Vic tiene la mirada más triste del mundo. El personaje, una joven adolescente, arrastra consigo una dura situación familiar que la sume en la desesperanza. «¿Dónde quedaron mis sueños?», se llega a preguntar. Cuando conoce a otras tres chicas que la integran en su grupo, las cosas comienzan a cambiar. Una especie de impulso accidental que vuelve a situar de algún modo sus pies en la tierra. La joven abandona sus clases y emprende la rutina del vagabundeo por la ciudad con su nueva banda.
Céline Sciamma, que ha consagrado su filmografía al universo femenino, se preocupa por observar las transformaciones que se suceden en las chicas, revelando que está más interesada en los cambios, las transformaciones y las dudas que en el relato en sí. La ambición de la película va mucho más allá que en sus dos largometrajes anteriores: ya no se trata de un breve espacio de tiempo, en el que pueda observarse a una niña como si la cámara fuese una gran lupa con la que mirar (como ocurría en la delicada Tomboy, 2011).
El foco es ahora mucho mayor. Las tres amigas del grupo son tan protagonistas como el personaje principal, y el filme se permite incluso revelar qué ocurrió con la antigua integrante de la banda. Las elipsis de la película pretenden abarcar saltos temporales de un modo que choca profundamente con la idea de observación microscópica de lo real que parece plantear la puesta en escena. Mientras, Vic ha pasado de una inevitable necesidad por expulsar toda su frustración a una cierta madurez en la que la valentía y la voluntad deben pasar a un primer plano. Gracias a personajes como la hermana de Vic, los chicos de la calle o su pareja, la realizadora detiene la mirada en todos aquellos pequeños detalles, de la vida íntima y social, que parecen construir la identidad de la mujer en un sentido universal: qué experiencias convierten en un verdadero adulto a un individuo.

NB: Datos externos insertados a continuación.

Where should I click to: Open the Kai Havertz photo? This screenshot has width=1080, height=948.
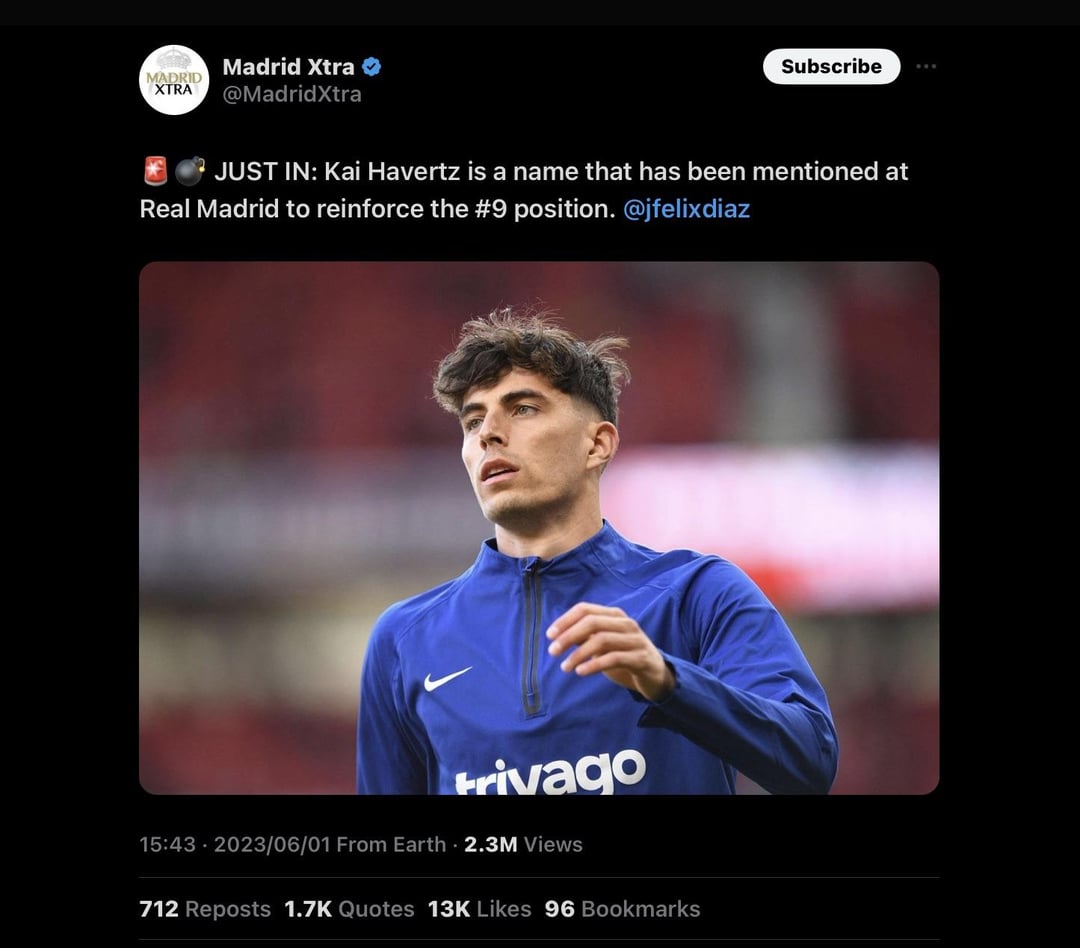(538, 527)
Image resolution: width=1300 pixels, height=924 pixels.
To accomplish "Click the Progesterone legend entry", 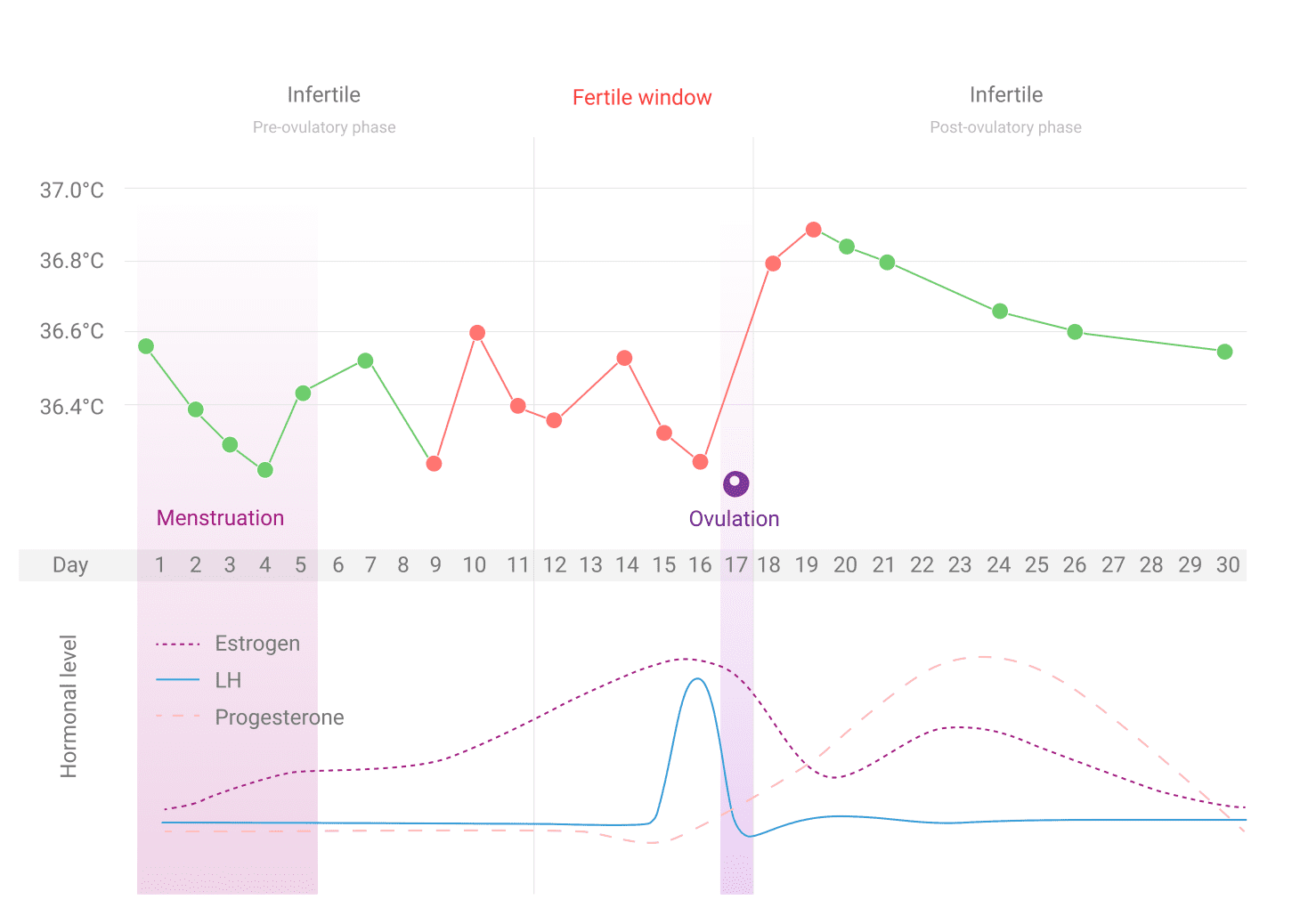I will coord(279,717).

Mientras tanto, a través de ese aparente vaivén caprichoso de las niñas chillando en el metro, envalentonándose con otras bandas callejeras o escapando juntas a una habitación de hotel, Céline Sciamma teje una radiografía de la Francia contemporánea en un modo sencillo y fragmentado, tal y como es su cine, pero compone finalmente un collage revelador. El trabajo de Crystel Fournier con la cámara es uno de los grandes hallazgos del filme, revelando parte de las intenciones de la película: los hermosos ojos de Vic permanecen en foco mientras todo parece desdibujarse a su alrededor. Las cosas pasan pero ella permanece. Su mirada incendiaria deja de pedir respuestas al exterior con el tiempo para empezar a buscarlas dentro de ella misma. Y esa libertad que se le ofrece a las actrices para dibujar el mundo real con sus gestos llena del plano de frescura, de auténtica vitalidad, como si Girlhood pretendiese recoger dos simples alientos de vida, en diferentes momentos del tiempo, para explicar que esa persona ya no es la misma, que su interior se ha transformado. La aventura de retratar lo invisible.